Homecoming is a semi-traditional fantasy novel by Anne B. Walsh, set on her original world of Trycanta, which human beings (also known as nequor (NEH-quoar) ) share with races known as lyrror (LIE-rroar), or "greatcats", and mazor (MAH-zoar), or "dragons". It is the first in the Tales of Anosir, and will be followed by Snowball, Promenade, and Commencement.


The story follows Vani, a Cinderella figure for whom the striking of midnight is her freedom, as it allows her parents, the Duke and Duchess of Shroca (whom she believed dead), to find her in her captivity and free her. She is whisked away to the palace of the King of Anosir, where she learns that she is a child of prophecy, fated to marry King Malak. To this end, she immediately enters intense lessons in the proper behavior and training of a court lady, though she finds time to make friends, most of whom her parents do not approve.

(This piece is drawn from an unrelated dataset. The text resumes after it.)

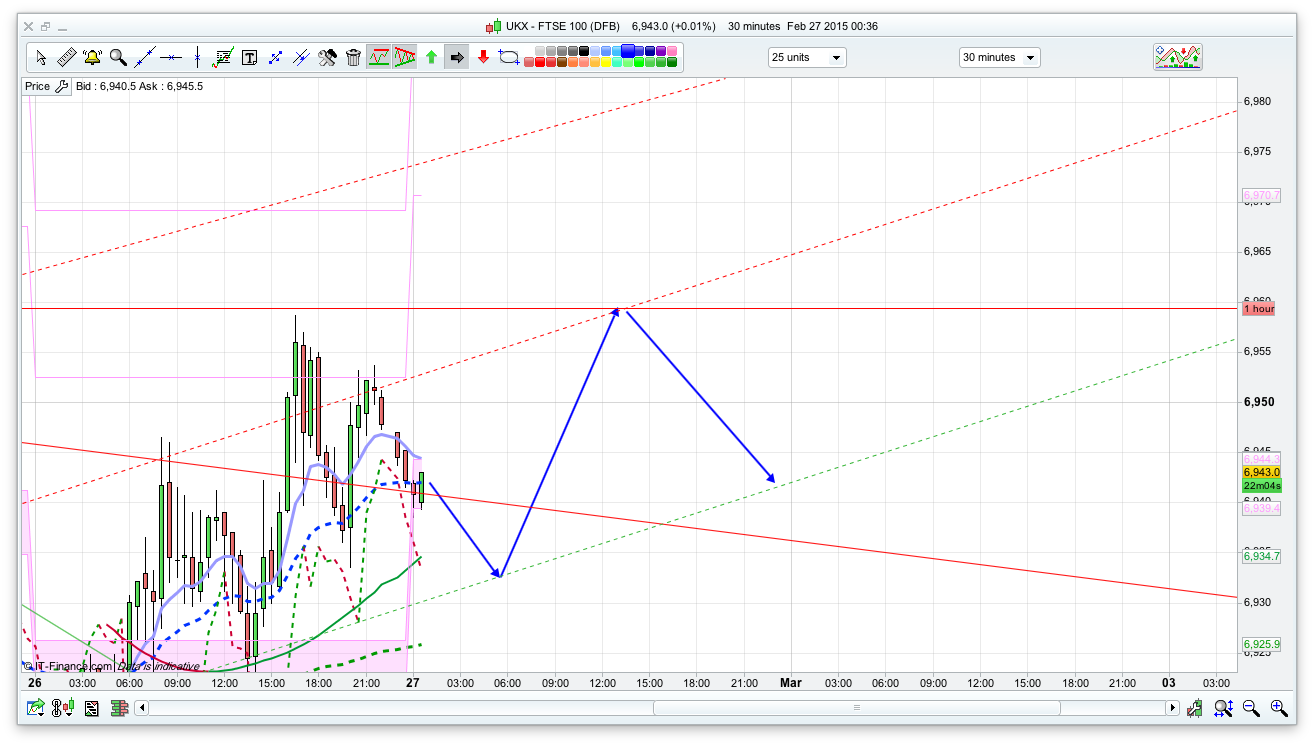The height and width of the screenshot is (746, 1314).
Task: Select the text annotation tool
Action: coord(249,57)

The shadow looming over Vani's life is that of her former captors, especially Tyle Volanna, the young man with whom her blood was mingled when she was stolen from her parents as a baby, enabling him to steal her powerful magic and use it as his own. Though her parents assure her that the bond between them is blocked, she still wonders if that bond might be prejudicing her towards sympathy with the dangerous dissenters against the King's reign, many of whom are partially or wholly lyrro or mazo (the King fears the non-human races greatly).


Vani also wishes that her parents would show her more affection, rather than simply being coldly proud of her. Her friends are wonderful, but she has always longed for a true mother and father, and finds them (two of each, even!) in her music teachers, brother and sister minstrels Cat and Skylark; Cat's wife Rye, a cook at the palace; and Skylark's husband Trey, a woodcarver and storyteller. With the help of their simple, whole-hearted approval and love, Vani starts to blossom as the scholar and lady she was born to be.

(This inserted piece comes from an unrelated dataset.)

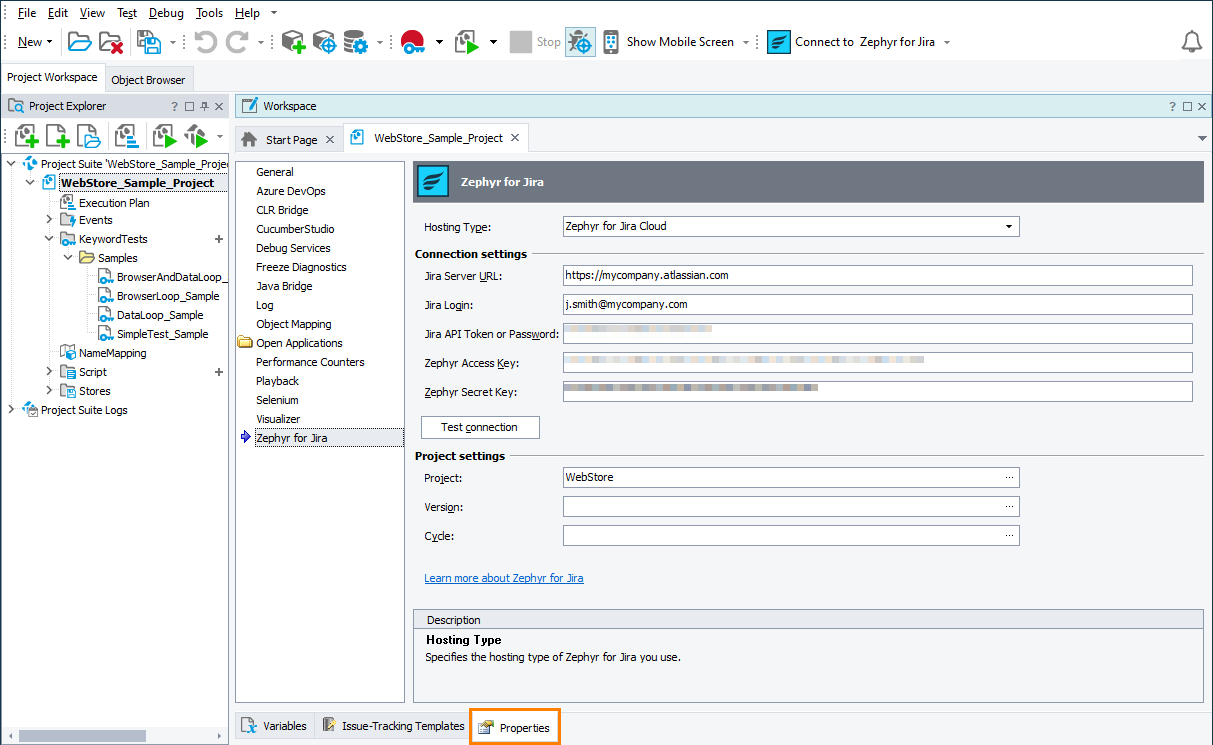Open the Debug menu
This screenshot has height=745, width=1213.
tap(165, 12)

When Vani finally realizes that the fairy-tale destiny named in her prophecy is nothing she wants, it may already be too late. Will she be able to trick her fate into allowing her a true Homecoming?


This novel provides examples of:

  • Arranged Marriage: Vani and King Malak are prophesied to marry.
  • Blue Blood: Many of the characters are aristocrats or members of the landed gentry.
  • Expy: Fans of the the author's other works will no doubt be amused to notice the similarities between Trycanta's pantheon and members of the Pack and the Pride from the Dangerverse. The author acknowledges it too, but has taken care that those who haven't read any of the Dangerverse can still follow the story.
  • Fantastic Racism: The King detests all non-humans.
  • In Medias Res: The story starts after Vani has been rescued by her parents.
  • Interspecies Romance: The Lyrror and Mazor can transform themselves into human shape and interbreed with humans. This transformation costs them; Lyrror tend to suffer swelling of the joints, while the Mazor cannot walk without pain. Offspring can freely switch between the forms of the two parents, though their non-dominant form will still suffer the same ailments.
  • Love at First Sight: Carle and Modi.
  • Magitek: Sir Drale is building a toaster with a fire spell to replace the heating elements.
  • Mega Neko: The lyrror.
  • No Pronunciation Guide: Averted; there's a pronunciation key in the front of the book.
  • Obfuscating Stupidity: Aysi. Lady Gelinza as well.
  • Playing with Fire: Fire mages, such as Cat and Stefane.
  • The Voiceless: Mazor are perfectly capable of vocal speech, but consider it incredibly crass and barbaric. They prefer to communicate with sign language.
  • Unreliable Narrator: Vani for most of the book.